Ratoncito Pérez.
¿Quién no conoce al Ratoncito Pérez? Un pequeño ratoncito mágico que aparece por las noches para intercambiar los dientes de leche que se les caen a los más peques, y que dejan debajo de la almohada, a cambio de una moneda o alguna sorpresa.
Pero, ¿cuándo se remonta su historia? Aunque existen muchas versiones sobre esta leyenda infantil, te contamos la más consolidada.
Historia del Ratoncito Pérez
En el siglo XIX, el padre Luis Coloma, un sacerdote y escritor español, escribió un cuento para el rey Alfonso XIII cuando este era un niño. En 1894, el pequeño Alfonso XIII, quien entonces tenía ocho años, perdió un diente. Como era costumbre entre los niños de la época, se le encargó al escritor Luis Coloma que creara una historia para entretenerlo y suavizar el proceso de la caída de sus dientes. Así nació «Ratón Pérez», un cuento que narra la historia de un ratoncito que vivía en una caja de galletas dentro de una confitería en Madrid y que, por las noches, se aventuraba a recoger los dientes de los niños, dejando a cambio monedas o regalos.
Según la historia de Coloma, Ratón Pérez vivía con su familia en una caja de galletas dentro de la confitería de la calle Arenal, muy cerca del Palacio Real de Madrid. En el cuento, el ratoncito acompañaba a Alfonso XIII en una aventura por los barrios de la ciudad, visitando hogares humildes y enseñándole el valor de la generosidad.
Aunque en España es conocido como Ratoncito Pérez, diferentes culturas tienen sus propias versiones de este personaje, por ejemplo, en Estados Unidos lo conocen como Tooth Fairy (el Hada de los Dientes), en Francia como La Petite Souris oen italiana como Topolino o Fatina.

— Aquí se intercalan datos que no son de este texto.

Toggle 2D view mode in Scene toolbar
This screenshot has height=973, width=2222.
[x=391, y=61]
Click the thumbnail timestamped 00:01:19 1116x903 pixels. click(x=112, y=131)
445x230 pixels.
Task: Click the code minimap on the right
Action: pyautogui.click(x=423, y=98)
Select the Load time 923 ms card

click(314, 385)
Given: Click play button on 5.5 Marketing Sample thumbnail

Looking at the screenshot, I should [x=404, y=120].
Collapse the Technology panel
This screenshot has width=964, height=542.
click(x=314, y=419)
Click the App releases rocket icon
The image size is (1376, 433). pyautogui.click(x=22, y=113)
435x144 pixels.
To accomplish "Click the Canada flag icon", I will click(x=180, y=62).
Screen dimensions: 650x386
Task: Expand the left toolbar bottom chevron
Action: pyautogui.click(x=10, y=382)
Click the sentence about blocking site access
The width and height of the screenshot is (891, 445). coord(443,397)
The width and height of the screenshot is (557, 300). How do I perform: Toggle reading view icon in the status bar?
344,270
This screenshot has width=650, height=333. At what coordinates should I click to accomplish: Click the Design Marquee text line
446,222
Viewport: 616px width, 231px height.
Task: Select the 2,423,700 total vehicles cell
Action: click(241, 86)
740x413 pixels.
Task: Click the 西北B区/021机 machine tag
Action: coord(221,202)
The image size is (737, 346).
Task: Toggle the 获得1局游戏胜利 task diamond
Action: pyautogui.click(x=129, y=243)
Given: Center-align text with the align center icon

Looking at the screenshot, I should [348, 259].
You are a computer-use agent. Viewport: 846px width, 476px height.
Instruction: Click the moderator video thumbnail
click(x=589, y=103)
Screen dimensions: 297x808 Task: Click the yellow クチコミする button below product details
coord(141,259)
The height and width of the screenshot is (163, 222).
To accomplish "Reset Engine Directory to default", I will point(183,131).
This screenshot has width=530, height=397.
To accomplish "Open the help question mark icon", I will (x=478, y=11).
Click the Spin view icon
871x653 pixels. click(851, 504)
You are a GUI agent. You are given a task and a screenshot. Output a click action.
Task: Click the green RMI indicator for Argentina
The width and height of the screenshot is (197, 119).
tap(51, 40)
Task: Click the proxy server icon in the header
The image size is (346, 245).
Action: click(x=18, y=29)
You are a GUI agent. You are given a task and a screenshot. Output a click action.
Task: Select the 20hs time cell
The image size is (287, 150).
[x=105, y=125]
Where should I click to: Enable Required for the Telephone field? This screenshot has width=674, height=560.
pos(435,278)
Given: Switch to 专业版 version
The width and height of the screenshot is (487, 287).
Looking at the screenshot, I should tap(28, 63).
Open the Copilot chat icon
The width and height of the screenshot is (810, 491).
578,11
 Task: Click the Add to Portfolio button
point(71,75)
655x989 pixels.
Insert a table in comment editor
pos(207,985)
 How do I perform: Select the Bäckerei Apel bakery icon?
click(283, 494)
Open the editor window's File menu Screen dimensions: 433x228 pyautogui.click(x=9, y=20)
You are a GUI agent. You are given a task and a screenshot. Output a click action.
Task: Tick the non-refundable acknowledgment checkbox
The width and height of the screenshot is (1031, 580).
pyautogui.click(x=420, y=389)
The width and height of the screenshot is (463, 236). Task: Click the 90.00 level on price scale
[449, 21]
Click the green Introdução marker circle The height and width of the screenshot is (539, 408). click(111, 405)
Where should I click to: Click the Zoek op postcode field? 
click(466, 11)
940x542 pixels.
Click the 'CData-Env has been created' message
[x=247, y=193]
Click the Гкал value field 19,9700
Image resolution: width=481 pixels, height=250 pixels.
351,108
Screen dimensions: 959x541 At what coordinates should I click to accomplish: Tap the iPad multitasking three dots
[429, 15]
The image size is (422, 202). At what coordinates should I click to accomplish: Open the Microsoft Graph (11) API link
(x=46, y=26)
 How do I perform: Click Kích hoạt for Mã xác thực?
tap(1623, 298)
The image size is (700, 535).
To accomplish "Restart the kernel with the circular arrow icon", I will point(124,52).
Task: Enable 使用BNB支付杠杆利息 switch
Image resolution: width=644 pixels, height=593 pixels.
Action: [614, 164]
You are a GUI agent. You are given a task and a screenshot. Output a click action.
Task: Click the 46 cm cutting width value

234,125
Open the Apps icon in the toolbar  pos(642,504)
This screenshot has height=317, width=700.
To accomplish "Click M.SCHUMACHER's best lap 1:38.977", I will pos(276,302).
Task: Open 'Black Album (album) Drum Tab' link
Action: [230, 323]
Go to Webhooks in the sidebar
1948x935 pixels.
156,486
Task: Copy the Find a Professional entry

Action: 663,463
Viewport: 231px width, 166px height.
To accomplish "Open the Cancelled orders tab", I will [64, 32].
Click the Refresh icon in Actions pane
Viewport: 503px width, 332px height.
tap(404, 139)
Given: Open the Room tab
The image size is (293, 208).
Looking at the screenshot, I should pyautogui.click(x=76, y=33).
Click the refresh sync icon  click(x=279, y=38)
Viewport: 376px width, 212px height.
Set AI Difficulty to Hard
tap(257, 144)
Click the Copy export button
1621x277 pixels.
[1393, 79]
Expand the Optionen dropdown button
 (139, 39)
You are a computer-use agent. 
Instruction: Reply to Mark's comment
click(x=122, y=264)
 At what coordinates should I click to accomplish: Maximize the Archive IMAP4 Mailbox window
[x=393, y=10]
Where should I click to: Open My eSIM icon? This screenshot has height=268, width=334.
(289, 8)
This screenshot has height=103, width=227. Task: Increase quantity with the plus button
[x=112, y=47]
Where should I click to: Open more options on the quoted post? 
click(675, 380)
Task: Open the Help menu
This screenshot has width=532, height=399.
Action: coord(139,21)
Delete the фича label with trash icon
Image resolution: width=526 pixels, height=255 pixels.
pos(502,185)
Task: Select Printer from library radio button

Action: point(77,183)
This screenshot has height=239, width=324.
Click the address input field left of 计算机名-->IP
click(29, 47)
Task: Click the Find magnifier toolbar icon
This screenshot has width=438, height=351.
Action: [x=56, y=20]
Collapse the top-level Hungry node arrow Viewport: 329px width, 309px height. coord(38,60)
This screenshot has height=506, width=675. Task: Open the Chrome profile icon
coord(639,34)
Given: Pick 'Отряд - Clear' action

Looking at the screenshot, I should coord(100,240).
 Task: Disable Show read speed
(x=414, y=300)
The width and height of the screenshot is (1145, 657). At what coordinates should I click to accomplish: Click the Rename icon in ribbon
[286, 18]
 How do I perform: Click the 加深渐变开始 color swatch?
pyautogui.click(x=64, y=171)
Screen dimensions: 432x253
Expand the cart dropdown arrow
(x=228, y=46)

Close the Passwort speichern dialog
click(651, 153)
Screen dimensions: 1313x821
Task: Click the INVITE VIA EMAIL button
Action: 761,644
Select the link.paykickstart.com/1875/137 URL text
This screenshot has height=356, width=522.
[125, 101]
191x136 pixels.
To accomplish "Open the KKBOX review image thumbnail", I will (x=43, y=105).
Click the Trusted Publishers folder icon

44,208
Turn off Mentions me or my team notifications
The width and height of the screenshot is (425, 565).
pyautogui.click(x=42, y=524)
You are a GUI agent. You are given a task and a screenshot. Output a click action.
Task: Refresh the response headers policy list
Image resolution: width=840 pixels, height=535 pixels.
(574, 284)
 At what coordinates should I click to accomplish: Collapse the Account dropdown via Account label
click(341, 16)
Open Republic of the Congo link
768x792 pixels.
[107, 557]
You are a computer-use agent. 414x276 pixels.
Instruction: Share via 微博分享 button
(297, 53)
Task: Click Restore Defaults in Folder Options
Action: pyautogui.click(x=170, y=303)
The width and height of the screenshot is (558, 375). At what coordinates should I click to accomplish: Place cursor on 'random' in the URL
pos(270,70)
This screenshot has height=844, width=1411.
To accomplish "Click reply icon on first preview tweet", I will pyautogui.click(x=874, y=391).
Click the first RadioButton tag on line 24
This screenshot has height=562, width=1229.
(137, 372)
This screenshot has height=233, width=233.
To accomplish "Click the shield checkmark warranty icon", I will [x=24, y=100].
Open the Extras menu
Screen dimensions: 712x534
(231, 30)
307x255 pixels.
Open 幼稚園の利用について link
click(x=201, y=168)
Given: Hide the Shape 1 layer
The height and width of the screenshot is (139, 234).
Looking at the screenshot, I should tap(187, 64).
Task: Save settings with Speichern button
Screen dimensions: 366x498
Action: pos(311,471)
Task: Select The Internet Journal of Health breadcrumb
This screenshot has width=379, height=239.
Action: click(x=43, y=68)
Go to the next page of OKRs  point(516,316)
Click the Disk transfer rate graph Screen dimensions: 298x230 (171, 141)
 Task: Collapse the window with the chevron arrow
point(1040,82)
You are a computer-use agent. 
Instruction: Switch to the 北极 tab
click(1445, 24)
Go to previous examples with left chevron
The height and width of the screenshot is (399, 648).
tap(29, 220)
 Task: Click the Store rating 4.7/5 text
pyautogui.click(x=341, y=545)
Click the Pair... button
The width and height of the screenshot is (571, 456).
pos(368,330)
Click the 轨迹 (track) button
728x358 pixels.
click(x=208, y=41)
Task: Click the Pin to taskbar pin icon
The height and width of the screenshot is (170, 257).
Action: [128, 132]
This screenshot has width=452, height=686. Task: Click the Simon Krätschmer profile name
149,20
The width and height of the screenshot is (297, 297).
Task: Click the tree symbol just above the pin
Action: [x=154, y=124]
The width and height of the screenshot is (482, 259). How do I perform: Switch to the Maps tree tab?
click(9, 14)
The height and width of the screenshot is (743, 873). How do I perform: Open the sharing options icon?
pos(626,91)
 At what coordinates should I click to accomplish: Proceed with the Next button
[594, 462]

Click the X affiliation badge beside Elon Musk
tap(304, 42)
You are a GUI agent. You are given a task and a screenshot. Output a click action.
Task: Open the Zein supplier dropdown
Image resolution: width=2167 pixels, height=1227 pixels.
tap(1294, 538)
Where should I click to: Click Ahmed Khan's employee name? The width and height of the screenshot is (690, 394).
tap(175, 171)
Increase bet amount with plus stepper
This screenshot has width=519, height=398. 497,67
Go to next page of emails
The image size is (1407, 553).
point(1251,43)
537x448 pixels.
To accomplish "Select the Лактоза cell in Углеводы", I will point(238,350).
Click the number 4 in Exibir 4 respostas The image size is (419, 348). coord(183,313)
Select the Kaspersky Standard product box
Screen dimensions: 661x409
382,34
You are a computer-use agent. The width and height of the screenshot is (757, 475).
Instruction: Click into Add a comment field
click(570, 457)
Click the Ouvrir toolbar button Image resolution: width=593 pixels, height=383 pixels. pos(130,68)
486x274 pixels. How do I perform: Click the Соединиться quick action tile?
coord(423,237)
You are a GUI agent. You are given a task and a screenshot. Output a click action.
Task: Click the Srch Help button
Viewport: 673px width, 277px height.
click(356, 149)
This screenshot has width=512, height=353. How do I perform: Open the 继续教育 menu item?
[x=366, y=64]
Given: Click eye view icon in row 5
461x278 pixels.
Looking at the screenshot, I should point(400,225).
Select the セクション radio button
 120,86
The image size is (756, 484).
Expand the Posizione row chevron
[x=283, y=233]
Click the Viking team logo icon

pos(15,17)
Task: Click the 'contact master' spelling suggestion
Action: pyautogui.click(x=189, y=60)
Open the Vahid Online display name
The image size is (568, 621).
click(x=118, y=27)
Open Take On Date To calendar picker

Pero, ¿cuál es la moraleja que podemos sacar de este relato y como lo relacionamos con la salud dental? Esta historia infantil da importancia a algo tan fundamental como son los dientes, ya que son los grandes protagonistas. Es muy buena forma de inculcar y hacer entender a los más peques de la casa lo importante que es cuidar de los dientes, además de coger conciencia y buenos hábitos de salud oral. Cada diente que se pierde durante la infancia es una señal de que la boca va creciendo, y que los dientes nuevos que llegan deben ser los fieles compañeros de la sonrisa para toda la vida, siempre que se cuiden adecuadamente.
Muchos años, y algún siglo después, El Ratoncito Pérez sigue siendo un personaje fundamental en la infancia de muchos niños, convirtiendo la caída de los dientes en un evento mágico y lleno de ilusión.